= Beginning of Section =

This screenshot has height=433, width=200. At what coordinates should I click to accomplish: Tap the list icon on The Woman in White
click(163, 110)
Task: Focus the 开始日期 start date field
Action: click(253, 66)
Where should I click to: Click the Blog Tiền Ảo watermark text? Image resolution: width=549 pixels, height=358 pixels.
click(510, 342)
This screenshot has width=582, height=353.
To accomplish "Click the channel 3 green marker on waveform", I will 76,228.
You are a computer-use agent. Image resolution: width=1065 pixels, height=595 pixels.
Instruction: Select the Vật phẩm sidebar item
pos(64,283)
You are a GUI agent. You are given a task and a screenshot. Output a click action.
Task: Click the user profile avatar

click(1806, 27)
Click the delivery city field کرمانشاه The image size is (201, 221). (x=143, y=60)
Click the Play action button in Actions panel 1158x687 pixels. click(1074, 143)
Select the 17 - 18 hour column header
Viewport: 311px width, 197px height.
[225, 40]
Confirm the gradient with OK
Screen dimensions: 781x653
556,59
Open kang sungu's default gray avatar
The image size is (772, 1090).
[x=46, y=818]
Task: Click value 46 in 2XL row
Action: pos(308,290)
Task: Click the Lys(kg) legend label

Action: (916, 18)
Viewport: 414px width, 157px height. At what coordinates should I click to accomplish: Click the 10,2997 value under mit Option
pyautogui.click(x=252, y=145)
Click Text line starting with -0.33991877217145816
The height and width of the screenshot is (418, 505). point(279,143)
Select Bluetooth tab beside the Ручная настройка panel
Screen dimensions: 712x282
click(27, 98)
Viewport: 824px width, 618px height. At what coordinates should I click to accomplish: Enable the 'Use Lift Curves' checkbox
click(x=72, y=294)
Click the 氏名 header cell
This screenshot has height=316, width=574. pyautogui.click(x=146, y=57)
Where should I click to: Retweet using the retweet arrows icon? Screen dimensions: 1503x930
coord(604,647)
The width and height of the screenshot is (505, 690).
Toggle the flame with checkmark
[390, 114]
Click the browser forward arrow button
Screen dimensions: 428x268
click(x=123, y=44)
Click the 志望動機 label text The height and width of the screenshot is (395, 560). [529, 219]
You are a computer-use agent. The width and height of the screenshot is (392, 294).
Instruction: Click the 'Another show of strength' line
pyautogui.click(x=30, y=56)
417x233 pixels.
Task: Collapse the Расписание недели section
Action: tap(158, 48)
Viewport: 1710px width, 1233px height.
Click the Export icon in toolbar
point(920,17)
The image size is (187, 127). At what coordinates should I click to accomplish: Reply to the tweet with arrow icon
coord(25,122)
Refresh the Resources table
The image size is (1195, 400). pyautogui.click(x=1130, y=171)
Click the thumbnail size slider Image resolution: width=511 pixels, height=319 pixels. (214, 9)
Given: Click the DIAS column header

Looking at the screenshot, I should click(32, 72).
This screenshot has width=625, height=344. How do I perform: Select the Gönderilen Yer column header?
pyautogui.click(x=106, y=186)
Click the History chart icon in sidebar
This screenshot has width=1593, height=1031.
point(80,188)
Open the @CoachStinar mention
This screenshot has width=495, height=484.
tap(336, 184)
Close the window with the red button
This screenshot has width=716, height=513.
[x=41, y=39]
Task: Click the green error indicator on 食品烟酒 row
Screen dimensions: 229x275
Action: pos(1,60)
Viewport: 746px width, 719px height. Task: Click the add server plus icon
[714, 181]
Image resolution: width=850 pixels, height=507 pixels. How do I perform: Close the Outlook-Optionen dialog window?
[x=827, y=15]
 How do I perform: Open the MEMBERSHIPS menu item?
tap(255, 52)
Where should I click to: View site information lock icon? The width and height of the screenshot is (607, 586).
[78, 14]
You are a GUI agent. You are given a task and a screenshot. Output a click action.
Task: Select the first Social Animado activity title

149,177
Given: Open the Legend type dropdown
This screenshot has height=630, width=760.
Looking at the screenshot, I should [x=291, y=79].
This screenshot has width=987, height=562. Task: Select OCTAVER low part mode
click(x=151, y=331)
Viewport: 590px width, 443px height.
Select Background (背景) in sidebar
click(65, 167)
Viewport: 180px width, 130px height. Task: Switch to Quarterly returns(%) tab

= End of Section =

→ Work order
Repeat all the entries word for word.

→ Task response
This screenshot has height=433, width=200. At what coordinates should I click to accomplish: Tap the list icon on The Woman in White
click(163, 110)
Task: Focus the 开始日期 start date field
Action: click(253, 66)
Where should I click to: Click the Blog Tiền Ảo watermark text? Image resolution: width=549 pixels, height=358 pixels.
click(510, 342)
This screenshot has width=582, height=353.
To accomplish "Click the channel 3 green marker on waveform", I will 76,228.
You are a computer-use agent. Image resolution: width=1065 pixels, height=595 pixels.
Instruction: Select the Vật phẩm sidebar item
pos(64,283)
You are a GUI agent. You are given a task and a screenshot. Output a click action.
Task: Click the user profile avatar

click(1806, 27)
Click the delivery city field کرمانشاه The image size is (201, 221). (x=143, y=60)
Click the Play action button in Actions panel 1158x687 pixels. click(1074, 143)
Select the 17 - 18 hour column header
Viewport: 311px width, 197px height.
[225, 40]
Confirm the gradient with OK
Screen dimensions: 781x653
556,59
Open kang sungu's default gray avatar
The image size is (772, 1090).
[x=46, y=818]
Task: Click value 46 in 2XL row
Action: pos(308,290)
Task: Click the Lys(kg) legend label

Action: (916, 18)
Viewport: 414px width, 157px height. At what coordinates should I click to accomplish: Click the 10,2997 value under mit Option
pyautogui.click(x=252, y=145)
Click Text line starting with -0.33991877217145816
The height and width of the screenshot is (418, 505). point(279,143)
Select Bluetooth tab beside the Ручная настройка panel
Screen dimensions: 712x282
click(27, 98)
Viewport: 824px width, 618px height. At what coordinates should I click to accomplish: Enable the 'Use Lift Curves' checkbox
click(x=72, y=294)
Click the 氏名 header cell
This screenshot has height=316, width=574. pyautogui.click(x=146, y=57)
Where should I click to: Retweet using the retweet arrows icon? Screen dimensions: 1503x930
coord(604,647)
The width and height of the screenshot is (505, 690).
Toggle the flame with checkmark
[390, 114]
Click the browser forward arrow button
Screen dimensions: 428x268
click(x=123, y=44)
Click the 志望動機 label text The height and width of the screenshot is (395, 560). [529, 219]
You are a computer-use agent. The width and height of the screenshot is (392, 294).
Instruction: Click the 'Another show of strength' line
pyautogui.click(x=30, y=56)
417x233 pixels.
Task: Collapse the Расписание недели section
Action: tap(158, 48)
Viewport: 1710px width, 1233px height.
Click the Export icon in toolbar
point(920,17)
The image size is (187, 127). At what coordinates should I click to accomplish: Reply to the tweet with arrow icon
coord(25,122)
Refresh the Resources table
The image size is (1195, 400). pyautogui.click(x=1130, y=171)
Click the thumbnail size slider Image resolution: width=511 pixels, height=319 pixels. (214, 9)
Given: Click the DIAS column header

Looking at the screenshot, I should click(32, 72).
This screenshot has width=625, height=344. How do I perform: Select the Gönderilen Yer column header?
pyautogui.click(x=106, y=186)
Click the History chart icon in sidebar
This screenshot has width=1593, height=1031.
point(80,188)
Open the @CoachStinar mention
This screenshot has width=495, height=484.
tap(336, 184)
Close the window with the red button
This screenshot has width=716, height=513.
[x=41, y=39]
Task: Click the green error indicator on 食品烟酒 row
Screen dimensions: 229x275
Action: pos(1,60)
Viewport: 746px width, 719px height. Task: Click the add server plus icon
[714, 181]
Image resolution: width=850 pixels, height=507 pixels. How do I perform: Close the Outlook-Optionen dialog window?
[x=827, y=15]
 How do I perform: Open the MEMBERSHIPS menu item?
tap(255, 52)
Where should I click to: View site information lock icon? The width and height of the screenshot is (607, 586).
[78, 14]
You are a GUI agent. You are given a task and a screenshot. Output a click action.
Task: Select the first Social Animado activity title

149,177
Given: Open the Legend type dropdown
This screenshot has height=630, width=760.
Looking at the screenshot, I should [x=291, y=79].
This screenshot has width=987, height=562. Task: Select OCTAVER low part mode
click(x=151, y=331)
Viewport: 590px width, 443px height.
Select Background (背景) in sidebar
click(65, 167)
Viewport: 180px width, 130px height. Task: Switch to Quarterly returns(%) tab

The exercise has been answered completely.